→ **Stored records**
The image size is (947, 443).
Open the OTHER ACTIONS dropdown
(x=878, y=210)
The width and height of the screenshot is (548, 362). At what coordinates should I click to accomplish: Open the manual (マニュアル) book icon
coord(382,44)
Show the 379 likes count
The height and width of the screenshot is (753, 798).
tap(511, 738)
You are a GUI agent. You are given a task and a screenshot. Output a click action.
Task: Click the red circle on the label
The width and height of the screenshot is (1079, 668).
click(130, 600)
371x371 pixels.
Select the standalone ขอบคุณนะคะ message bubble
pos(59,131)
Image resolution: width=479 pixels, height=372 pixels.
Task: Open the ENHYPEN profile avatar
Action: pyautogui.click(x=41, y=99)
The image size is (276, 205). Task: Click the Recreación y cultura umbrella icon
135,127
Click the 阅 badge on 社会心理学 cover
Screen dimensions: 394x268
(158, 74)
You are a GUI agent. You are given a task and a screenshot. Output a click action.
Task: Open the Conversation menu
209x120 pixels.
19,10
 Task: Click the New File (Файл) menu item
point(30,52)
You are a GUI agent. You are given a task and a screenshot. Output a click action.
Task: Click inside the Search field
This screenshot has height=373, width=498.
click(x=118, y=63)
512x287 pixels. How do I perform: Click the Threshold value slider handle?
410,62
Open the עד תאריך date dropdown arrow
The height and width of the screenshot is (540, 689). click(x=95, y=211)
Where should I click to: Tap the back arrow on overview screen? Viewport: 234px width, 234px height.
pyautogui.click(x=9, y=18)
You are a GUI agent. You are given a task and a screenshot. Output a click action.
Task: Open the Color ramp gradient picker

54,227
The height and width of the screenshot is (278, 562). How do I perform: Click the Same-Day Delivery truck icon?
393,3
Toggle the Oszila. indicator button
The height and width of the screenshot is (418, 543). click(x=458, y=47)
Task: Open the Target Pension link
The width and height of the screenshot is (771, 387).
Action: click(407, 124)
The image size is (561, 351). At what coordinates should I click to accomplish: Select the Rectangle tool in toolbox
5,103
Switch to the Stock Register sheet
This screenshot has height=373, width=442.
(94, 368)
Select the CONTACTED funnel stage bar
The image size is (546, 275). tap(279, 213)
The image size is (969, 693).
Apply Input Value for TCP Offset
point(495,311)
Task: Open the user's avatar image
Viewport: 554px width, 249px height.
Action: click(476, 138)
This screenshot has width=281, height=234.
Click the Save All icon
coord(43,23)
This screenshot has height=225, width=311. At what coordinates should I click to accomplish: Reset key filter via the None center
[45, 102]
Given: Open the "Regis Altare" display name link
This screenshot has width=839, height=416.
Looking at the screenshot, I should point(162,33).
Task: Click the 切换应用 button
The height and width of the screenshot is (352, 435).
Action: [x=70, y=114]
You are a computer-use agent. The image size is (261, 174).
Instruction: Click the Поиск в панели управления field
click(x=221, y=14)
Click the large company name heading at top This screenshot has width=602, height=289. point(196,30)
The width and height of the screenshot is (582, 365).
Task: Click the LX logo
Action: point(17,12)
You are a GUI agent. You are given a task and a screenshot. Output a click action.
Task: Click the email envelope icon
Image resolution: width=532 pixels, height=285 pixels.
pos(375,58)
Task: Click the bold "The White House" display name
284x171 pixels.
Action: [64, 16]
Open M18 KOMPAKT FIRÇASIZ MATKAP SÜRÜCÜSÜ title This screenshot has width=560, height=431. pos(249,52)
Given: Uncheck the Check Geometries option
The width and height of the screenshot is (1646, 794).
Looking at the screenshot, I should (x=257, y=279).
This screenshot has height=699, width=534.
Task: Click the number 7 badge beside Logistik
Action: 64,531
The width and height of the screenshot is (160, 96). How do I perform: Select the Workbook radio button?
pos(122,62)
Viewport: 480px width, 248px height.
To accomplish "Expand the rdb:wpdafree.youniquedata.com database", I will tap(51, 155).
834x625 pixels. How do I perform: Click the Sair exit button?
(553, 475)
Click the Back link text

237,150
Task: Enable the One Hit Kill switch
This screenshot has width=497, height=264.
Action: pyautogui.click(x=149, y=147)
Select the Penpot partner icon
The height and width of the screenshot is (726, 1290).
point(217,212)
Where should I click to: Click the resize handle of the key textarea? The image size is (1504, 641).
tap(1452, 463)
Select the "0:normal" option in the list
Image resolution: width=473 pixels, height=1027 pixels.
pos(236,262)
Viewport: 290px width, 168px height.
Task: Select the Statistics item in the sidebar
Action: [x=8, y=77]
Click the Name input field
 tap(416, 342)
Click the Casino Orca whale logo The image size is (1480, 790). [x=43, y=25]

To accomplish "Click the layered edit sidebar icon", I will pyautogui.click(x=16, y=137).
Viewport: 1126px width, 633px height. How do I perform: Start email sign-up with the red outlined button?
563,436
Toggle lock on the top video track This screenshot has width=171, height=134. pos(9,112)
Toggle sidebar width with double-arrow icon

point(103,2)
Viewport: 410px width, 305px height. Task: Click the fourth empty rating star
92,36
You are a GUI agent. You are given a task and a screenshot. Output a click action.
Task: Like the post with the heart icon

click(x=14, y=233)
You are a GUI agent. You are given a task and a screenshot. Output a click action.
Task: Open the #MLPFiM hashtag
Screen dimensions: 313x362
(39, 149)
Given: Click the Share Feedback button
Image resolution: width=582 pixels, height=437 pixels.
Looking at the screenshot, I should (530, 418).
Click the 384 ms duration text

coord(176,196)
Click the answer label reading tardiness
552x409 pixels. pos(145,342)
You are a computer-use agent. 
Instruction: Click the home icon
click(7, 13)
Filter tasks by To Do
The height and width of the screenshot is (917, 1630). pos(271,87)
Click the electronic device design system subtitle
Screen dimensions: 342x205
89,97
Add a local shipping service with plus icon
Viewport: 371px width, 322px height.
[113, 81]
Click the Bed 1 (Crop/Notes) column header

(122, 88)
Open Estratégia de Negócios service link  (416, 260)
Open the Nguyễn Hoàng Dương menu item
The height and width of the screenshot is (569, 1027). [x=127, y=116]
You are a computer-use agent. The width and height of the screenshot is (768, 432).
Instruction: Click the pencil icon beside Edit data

→ **Your instructions**
Retype every record exactly, omitting nothing.

→ **Exercise response**
The image size is (947, 443).
Open the OTHER ACTIONS dropdown
(x=878, y=210)
The width and height of the screenshot is (548, 362). At what coordinates should I click to accomplish: Open the manual (マニュアル) book icon
coord(382,44)
Show the 379 likes count
The height and width of the screenshot is (753, 798).
tap(511, 738)
You are a GUI agent. You are given a task and a screenshot. Output a click action.
Task: Click the red circle on the label
The width and height of the screenshot is (1079, 668).
click(130, 600)
371x371 pixels.
Select the standalone ขอบคุณนะคะ message bubble
pos(59,131)
Image resolution: width=479 pixels, height=372 pixels.
Task: Open the ENHYPEN profile avatar
Action: pyautogui.click(x=41, y=99)
The image size is (276, 205). Task: Click the Recreación y cultura umbrella icon
135,127
Click the 阅 badge on 社会心理学 cover
Screen dimensions: 394x268
(158, 74)
You are a GUI agent. You are given a task and a screenshot. Output a click action.
Task: Open the Conversation menu
209x120 pixels.
19,10
 Task: Click the New File (Файл) menu item
point(30,52)
You are a GUI agent. You are given a task and a screenshot. Output a click action.
Task: Click inside the Search field
This screenshot has height=373, width=498.
click(x=118, y=63)
512x287 pixels. How do I perform: Click the Threshold value slider handle?
410,62
Open the עד תאריך date dropdown arrow
The height and width of the screenshot is (540, 689). click(x=95, y=211)
Where should I click to: Tap the back arrow on overview screen? Viewport: 234px width, 234px height.
pyautogui.click(x=9, y=18)
You are a GUI agent. You are given a task and a screenshot. Output a click action.
Task: Open the Color ramp gradient picker

54,227
The height and width of the screenshot is (278, 562). How do I perform: Click the Same-Day Delivery truck icon?
393,3
Toggle the Oszila. indicator button
The height and width of the screenshot is (418, 543). click(x=458, y=47)
Task: Open the Target Pension link
The width and height of the screenshot is (771, 387).
Action: click(407, 124)
The image size is (561, 351). At what coordinates should I click to accomplish: Select the Rectangle tool in toolbox
5,103
Switch to the Stock Register sheet
This screenshot has height=373, width=442.
(94, 368)
Select the CONTACTED funnel stage bar
The image size is (546, 275). tap(279, 213)
The image size is (969, 693).
Apply Input Value for TCP Offset
point(495,311)
Task: Open the user's avatar image
Viewport: 554px width, 249px height.
Action: click(476, 138)
This screenshot has width=281, height=234.
Click the Save All icon
coord(43,23)
This screenshot has height=225, width=311. At what coordinates should I click to accomplish: Reset key filter via the None center
[45, 102]
Given: Open the "Regis Altare" display name link
This screenshot has width=839, height=416.
Looking at the screenshot, I should point(162,33).
Task: Click the 切换应用 button
The height and width of the screenshot is (352, 435).
Action: [x=70, y=114]
You are a computer-use agent. The image size is (261, 174).
Instruction: Click the Поиск в панели управления field
click(x=221, y=14)
Click the large company name heading at top This screenshot has width=602, height=289. point(196,30)
The width and height of the screenshot is (582, 365).
Task: Click the LX logo
Action: point(17,12)
You are a GUI agent. You are given a task and a screenshot. Output a click action.
Task: Click the email envelope icon
Image resolution: width=532 pixels, height=285 pixels.
pos(375,58)
Task: Click the bold "The White House" display name
284x171 pixels.
Action: [64, 16]
Open M18 KOMPAKT FIRÇASIZ MATKAP SÜRÜCÜSÜ title This screenshot has width=560, height=431. pos(249,52)
Given: Uncheck the Check Geometries option
The width and height of the screenshot is (1646, 794).
Looking at the screenshot, I should (x=257, y=279).
This screenshot has height=699, width=534.
Task: Click the number 7 badge beside Logistik
Action: 64,531
The width and height of the screenshot is (160, 96). How do I perform: Select the Workbook radio button?
pos(122,62)
Viewport: 480px width, 248px height.
To accomplish "Expand the rdb:wpdafree.youniquedata.com database", I will tap(51, 155).
834x625 pixels. How do I perform: Click the Sair exit button?
(553, 475)
Click the Back link text

237,150
Task: Enable the One Hit Kill switch
This screenshot has width=497, height=264.
Action: pyautogui.click(x=149, y=147)
Select the Penpot partner icon
The height and width of the screenshot is (726, 1290).
point(217,212)
Where should I click to: Click the resize handle of the key textarea? The image size is (1504, 641).
tap(1452, 463)
Select the "0:normal" option in the list
Image resolution: width=473 pixels, height=1027 pixels.
pos(236,262)
Viewport: 290px width, 168px height.
Task: Select the Statistics item in the sidebar
Action: [x=8, y=77]
Click the Name input field
 tap(416, 342)
Click the Casino Orca whale logo The image size is (1480, 790). [x=43, y=25]

To accomplish "Click the layered edit sidebar icon", I will pyautogui.click(x=16, y=137).
Viewport: 1126px width, 633px height. How do I perform: Start email sign-up with the red outlined button?
563,436
Toggle lock on the top video track This screenshot has width=171, height=134. pos(9,112)
Toggle sidebar width with double-arrow icon

point(103,2)
Viewport: 410px width, 305px height. Task: Click the fourth empty rating star
92,36
You are a GUI agent. You are given a task and a screenshot. Output a click action.
Task: Like the post with the heart icon

click(x=14, y=233)
You are a GUI agent. You are given a task and a screenshot. Output a click action.
Task: Open the #MLPFiM hashtag
Screen dimensions: 313x362
(39, 149)
Given: Click the Share Feedback button
Image resolution: width=582 pixels, height=437 pixels.
Looking at the screenshot, I should (530, 418).
Click the 384 ms duration text

coord(176,196)
Click the answer label reading tardiness
552x409 pixels. pos(145,342)
You are a computer-use agent. 
Instruction: Click the home icon
click(7, 13)
Filter tasks by To Do
The height and width of the screenshot is (917, 1630). pos(271,87)
Click the electronic device design system subtitle
Screen dimensions: 342x205
89,97
Add a local shipping service with plus icon
Viewport: 371px width, 322px height.
[113, 81]
Click the Bed 1 (Crop/Notes) column header

(122, 88)
Open Estratégia de Negócios service link  (416, 260)
Open the Nguyễn Hoàng Dương menu item
The height and width of the screenshot is (569, 1027). [x=127, y=116]
You are a computer-use agent. The width and height of the screenshot is (768, 432).
Instruction: Click the pencil icon beside Edit data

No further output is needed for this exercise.